(Beginning of INPUT MATERIAL)

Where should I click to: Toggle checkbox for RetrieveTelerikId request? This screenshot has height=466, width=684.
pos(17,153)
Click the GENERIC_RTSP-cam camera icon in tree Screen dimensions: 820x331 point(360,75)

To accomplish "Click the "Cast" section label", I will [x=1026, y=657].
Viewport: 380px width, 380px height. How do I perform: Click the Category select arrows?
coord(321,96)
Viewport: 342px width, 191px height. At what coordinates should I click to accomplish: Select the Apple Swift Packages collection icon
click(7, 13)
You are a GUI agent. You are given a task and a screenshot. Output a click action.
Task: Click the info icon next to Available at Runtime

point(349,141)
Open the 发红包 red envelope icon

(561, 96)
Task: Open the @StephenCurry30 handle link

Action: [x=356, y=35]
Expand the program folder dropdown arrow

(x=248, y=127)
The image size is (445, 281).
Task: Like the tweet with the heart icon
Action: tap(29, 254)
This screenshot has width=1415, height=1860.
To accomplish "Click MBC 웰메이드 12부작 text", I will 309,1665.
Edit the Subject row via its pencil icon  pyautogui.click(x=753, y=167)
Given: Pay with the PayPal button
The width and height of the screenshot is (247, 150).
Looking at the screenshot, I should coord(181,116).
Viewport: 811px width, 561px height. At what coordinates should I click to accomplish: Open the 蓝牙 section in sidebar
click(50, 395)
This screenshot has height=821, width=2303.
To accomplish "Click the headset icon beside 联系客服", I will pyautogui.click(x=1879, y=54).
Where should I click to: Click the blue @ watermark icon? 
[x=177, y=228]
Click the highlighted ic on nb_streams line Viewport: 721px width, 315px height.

(End of INPUT MATERIAL)

▶ **REQUIREMENT**:
The answer must be one number: how many lines in the material above contain the word "pyautogui".

▶ **SOLUTION TO THIS TASK**:
2